Belirtilen hedef » Bursa üzerine yazılmış metin parçasında Mehmet Akif'ten alıntılanan şiirin adı nedir?

Metin parçası »
ZEYTİNİME DOKUNMA...
TAMER UYSAL
Yani, öylesine ciddiye alacaksın ki yaşamayı,
yetmişinde bile, mesela, zeytin dikeceksin,
hem de öyle çocuklara falan kalır diye değil,
ölmekten korktuğun halde ölüme inanmadığın için,
yaşamak yanı ağır bastığından. (Nazım Hikmet)
hem de öyle çocuklara falan kalır diye değil,
ölmekten korktuğun halde ölüme inanmadığın için,
yaşamak yanı ağır bastığından. (Nazım Hikmet)
Bursa coğrafi konumu dolayısıyla doğal ve tarihsel
kaynakları oldukça zengin bir kent.. Bunu son yıllarda kent kozmopolit bir yapı
kazandıkça daha iyi idrak edebiliyorum. Ancak bir çok kentte varsıl olmamanın sonucu
olarak insanımız bilhassa yoksul insanlarımız farkına varmıyor varamıyor. Nasıl
varsın ki ülkede 10-12 yıldır egemen olan zihniyet insanların bilhassa
mütedeyyin insanların alışılmış araçlarla dikkatini celp etmeyi ya da başka
yerlere çekmeyi dağıtmayı çok iyi beceriyordu. Zaten okumayan tek tipliliği
yadsımayan bir toplumda farklı bir netice de beklemek abesle iştigaldi. Şundan
varıyorum bu sonuca Bursada yaşayıp da Yeşil Türbede gömülü Osmanlı padişahının
kim olduğunu bilmeyen yarıdan çok fazla insan var Uludağ ı görmeyen o kadar çok
insan.. Tıpkı İstanbul da dizi dibindeki boğazı görmeyen İnsanları var olması
gibi. Bunu uydurmuyorum bunlar yakın tarihte yapılan anket araştırmalarında
çıkan sonuçlardır. İsterseniz deneyiniz, daha zor bir sual olacak belki ama
hergün binlerce insanın geçtiği Timurtaş paşa türbesi önünde yapın bu testi:
Kaç kişi şehrin kesinlikle en canlı bu muhitinde yatan zatın adını bile
zikredemez. Adım gibi eminim.
Peki bu bir eksiklik mi elbette değil. Her mezarın başında
bir yazıt var ve oradan bilgi edinebiliyorsunuz. Eksiklik olarak görülen ne
olabilir peki. Elbette tarih yazımı konusundaki eksiklik. Ne diyordu Mehmet
Akif;
“Kıssadan Hisse” şiirinde:
Geçmişten adam hisse kaparmış... Ne masal şey!
Beş bin senelik kıssa yarım hisse mi verdi?
'Tarih'i 'tekerrür' diye tarif ediyorlar;
Hiç ibret alınsaydı, tekerrür mü ederdi?
Beş bin senelik kıssa yarım hisse mi verdi?
'Tarih'i 'tekerrür' diye tarif ediyorlar;
Hiç ibret alınsaydı, tekerrür mü ederdi?

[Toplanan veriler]
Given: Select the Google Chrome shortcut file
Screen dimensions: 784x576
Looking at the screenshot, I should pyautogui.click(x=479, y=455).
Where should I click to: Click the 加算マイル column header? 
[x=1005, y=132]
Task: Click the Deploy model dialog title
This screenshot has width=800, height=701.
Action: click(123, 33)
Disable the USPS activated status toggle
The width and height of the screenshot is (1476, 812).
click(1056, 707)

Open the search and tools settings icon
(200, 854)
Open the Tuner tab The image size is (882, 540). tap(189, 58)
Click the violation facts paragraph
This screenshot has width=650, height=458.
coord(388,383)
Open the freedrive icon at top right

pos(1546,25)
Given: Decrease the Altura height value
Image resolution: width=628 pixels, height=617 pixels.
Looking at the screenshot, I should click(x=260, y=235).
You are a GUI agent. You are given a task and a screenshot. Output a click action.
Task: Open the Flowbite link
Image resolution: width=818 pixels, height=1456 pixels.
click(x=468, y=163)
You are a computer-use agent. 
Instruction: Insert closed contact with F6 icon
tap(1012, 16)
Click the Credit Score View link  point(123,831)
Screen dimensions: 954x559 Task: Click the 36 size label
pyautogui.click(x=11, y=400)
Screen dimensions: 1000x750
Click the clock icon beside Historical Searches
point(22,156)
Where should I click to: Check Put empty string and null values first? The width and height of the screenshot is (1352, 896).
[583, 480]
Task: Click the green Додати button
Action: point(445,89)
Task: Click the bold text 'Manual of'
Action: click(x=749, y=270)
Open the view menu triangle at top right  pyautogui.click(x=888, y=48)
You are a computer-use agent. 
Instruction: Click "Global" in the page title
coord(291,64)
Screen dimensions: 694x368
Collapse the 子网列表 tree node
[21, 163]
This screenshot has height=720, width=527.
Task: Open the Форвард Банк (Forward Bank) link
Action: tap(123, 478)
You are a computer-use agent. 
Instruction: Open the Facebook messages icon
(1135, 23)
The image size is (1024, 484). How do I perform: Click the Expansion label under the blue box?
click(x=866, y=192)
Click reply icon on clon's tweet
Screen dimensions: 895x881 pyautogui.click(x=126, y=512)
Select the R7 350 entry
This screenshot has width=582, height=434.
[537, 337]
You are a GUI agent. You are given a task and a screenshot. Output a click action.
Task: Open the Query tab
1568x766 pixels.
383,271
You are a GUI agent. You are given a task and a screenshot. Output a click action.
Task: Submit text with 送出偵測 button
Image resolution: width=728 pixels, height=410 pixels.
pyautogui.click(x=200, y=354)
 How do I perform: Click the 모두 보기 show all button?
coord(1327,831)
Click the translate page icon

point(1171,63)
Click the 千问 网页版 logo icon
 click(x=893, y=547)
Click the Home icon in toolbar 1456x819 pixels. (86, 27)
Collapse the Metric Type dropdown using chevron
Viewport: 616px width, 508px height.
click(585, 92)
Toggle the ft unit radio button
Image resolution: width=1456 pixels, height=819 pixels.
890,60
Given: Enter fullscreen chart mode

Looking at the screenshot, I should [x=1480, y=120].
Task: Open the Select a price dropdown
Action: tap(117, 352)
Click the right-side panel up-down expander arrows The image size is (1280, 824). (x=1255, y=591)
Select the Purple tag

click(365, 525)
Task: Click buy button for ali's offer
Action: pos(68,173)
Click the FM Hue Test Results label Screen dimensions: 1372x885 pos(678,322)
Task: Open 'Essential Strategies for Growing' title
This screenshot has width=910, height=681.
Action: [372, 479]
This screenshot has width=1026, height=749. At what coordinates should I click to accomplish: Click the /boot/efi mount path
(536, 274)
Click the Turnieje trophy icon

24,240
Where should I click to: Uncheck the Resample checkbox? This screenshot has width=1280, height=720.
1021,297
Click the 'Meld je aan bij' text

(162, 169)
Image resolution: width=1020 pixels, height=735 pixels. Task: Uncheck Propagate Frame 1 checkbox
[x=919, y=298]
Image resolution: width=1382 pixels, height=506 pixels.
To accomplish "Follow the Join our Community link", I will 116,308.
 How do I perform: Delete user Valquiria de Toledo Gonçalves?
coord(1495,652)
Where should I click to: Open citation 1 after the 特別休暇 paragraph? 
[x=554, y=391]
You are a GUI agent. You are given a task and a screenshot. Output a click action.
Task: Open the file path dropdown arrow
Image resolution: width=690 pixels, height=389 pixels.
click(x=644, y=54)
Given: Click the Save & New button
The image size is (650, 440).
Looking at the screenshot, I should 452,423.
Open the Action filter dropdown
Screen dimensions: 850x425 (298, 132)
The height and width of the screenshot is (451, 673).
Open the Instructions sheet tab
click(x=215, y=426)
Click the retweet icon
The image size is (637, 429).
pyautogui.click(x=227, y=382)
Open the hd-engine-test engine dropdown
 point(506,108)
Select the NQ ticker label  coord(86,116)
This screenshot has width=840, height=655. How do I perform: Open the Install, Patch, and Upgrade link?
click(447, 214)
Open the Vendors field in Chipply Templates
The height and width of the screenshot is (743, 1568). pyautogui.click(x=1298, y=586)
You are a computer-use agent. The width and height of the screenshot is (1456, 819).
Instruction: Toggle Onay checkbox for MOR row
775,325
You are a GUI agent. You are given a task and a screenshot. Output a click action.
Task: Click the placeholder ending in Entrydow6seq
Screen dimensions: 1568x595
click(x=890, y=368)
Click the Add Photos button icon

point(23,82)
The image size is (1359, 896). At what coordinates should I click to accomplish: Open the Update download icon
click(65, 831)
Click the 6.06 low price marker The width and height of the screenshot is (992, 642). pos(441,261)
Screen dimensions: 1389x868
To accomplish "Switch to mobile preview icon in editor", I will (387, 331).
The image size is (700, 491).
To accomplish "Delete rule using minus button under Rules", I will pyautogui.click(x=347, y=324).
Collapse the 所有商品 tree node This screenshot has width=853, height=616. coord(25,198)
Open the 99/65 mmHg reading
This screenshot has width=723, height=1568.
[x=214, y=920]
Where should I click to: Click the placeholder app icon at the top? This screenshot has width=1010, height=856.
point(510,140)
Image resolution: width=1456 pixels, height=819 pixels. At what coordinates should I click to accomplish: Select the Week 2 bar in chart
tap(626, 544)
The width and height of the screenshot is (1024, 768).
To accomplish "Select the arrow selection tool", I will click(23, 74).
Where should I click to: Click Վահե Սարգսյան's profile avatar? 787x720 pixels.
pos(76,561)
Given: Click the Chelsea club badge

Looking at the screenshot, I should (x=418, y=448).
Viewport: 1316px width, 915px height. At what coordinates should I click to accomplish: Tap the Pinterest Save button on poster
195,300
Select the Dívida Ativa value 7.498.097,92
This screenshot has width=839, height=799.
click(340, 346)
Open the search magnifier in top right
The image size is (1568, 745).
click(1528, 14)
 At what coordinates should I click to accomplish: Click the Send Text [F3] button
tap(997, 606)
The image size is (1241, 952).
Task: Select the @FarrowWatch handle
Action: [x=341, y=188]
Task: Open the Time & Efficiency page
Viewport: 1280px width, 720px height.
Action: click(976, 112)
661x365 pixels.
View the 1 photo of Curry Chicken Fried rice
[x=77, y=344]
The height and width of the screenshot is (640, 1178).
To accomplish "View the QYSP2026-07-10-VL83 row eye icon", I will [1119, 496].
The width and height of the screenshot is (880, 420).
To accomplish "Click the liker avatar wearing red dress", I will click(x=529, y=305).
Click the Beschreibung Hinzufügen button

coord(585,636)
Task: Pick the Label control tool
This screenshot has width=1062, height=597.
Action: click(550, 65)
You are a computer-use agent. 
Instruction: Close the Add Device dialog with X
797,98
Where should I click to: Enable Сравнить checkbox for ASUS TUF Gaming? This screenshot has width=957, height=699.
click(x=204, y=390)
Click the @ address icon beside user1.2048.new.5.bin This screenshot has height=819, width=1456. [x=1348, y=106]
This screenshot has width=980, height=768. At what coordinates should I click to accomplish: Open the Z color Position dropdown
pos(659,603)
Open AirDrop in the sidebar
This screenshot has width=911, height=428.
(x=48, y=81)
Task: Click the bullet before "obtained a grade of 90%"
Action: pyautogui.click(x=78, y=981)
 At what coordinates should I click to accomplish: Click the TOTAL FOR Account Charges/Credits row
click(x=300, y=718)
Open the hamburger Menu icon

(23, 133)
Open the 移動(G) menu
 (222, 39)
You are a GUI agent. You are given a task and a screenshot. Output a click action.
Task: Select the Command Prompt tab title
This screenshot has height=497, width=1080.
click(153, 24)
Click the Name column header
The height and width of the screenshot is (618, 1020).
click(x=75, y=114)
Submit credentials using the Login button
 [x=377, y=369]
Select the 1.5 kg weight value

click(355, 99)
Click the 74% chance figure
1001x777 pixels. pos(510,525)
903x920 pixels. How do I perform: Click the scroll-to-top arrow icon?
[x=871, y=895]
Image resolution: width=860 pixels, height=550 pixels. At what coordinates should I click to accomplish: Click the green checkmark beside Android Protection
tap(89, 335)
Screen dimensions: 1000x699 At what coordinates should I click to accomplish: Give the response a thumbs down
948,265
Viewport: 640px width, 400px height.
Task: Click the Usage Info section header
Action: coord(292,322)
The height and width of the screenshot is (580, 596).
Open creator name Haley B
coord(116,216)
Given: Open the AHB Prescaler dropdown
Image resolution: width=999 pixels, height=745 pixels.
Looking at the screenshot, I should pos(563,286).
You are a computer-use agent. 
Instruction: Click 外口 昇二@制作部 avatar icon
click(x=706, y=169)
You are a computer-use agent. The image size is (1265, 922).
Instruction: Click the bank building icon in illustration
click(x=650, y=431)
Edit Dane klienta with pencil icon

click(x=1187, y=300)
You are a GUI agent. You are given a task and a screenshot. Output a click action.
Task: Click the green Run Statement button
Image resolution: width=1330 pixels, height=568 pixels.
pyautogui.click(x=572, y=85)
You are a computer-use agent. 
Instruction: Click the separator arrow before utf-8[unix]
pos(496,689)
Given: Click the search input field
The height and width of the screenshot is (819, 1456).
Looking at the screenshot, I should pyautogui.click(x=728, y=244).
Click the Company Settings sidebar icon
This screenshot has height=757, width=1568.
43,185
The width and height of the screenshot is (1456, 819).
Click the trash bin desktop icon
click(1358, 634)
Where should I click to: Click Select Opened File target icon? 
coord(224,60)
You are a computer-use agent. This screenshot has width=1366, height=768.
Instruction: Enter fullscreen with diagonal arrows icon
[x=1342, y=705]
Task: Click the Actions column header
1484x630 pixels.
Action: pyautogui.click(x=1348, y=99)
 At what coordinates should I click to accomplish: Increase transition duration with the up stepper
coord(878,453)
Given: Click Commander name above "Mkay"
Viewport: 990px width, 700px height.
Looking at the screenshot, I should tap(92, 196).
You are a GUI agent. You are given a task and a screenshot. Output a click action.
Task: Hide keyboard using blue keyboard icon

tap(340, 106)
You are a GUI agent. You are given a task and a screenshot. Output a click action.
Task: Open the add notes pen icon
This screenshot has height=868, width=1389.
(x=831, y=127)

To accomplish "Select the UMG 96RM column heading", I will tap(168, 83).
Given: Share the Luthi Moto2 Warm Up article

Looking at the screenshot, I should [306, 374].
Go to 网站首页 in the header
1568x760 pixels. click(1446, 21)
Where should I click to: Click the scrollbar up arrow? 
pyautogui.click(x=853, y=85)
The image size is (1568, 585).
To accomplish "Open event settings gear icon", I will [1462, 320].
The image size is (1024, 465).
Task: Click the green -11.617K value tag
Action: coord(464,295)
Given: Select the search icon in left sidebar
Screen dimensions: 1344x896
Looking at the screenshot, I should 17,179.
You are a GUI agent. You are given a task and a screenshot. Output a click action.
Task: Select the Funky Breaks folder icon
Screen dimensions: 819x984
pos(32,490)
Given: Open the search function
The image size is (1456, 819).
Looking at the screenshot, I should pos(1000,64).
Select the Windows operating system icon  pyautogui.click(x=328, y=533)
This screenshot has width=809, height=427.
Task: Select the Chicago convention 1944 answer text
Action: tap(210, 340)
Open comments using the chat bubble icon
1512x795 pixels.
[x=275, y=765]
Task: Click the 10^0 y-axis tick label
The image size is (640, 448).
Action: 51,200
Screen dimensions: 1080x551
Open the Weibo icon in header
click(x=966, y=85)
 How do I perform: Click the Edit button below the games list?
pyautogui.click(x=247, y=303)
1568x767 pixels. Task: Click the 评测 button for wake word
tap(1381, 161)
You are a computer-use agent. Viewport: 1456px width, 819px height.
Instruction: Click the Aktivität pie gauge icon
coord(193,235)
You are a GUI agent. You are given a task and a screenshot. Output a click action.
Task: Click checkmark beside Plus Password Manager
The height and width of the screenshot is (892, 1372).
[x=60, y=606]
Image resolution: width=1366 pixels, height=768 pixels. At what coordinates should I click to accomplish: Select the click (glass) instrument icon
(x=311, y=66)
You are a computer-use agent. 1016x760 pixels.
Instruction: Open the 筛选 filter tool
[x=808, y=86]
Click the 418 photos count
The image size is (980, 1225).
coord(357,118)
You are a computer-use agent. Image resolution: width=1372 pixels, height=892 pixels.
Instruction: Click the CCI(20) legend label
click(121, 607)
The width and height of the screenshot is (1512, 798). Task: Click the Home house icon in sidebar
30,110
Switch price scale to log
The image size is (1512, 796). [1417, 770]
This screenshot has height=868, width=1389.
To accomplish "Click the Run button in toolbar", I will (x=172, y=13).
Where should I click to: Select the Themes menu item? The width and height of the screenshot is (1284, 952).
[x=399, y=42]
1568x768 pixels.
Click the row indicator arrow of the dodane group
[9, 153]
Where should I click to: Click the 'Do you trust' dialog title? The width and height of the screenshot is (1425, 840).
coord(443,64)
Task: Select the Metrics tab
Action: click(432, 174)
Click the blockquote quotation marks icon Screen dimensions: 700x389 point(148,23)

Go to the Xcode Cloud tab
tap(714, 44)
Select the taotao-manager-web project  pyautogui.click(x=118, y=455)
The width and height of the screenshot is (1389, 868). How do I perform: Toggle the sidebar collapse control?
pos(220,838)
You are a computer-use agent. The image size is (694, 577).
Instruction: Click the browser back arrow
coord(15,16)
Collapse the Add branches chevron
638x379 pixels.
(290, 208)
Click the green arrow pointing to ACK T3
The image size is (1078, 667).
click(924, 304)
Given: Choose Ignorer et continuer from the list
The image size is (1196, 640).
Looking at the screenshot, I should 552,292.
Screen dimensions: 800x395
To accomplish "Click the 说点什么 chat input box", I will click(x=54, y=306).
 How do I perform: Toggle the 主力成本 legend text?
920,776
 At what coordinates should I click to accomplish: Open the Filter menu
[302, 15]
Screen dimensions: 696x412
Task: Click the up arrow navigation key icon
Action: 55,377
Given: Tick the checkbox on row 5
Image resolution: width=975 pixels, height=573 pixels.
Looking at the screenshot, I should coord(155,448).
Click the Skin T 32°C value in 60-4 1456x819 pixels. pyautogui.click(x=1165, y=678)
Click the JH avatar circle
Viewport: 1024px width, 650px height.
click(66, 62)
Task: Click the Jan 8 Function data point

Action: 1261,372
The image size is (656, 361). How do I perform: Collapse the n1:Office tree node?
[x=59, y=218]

Yazılı yanıt » Şiirin adı “Kıssadan Hisse”dir.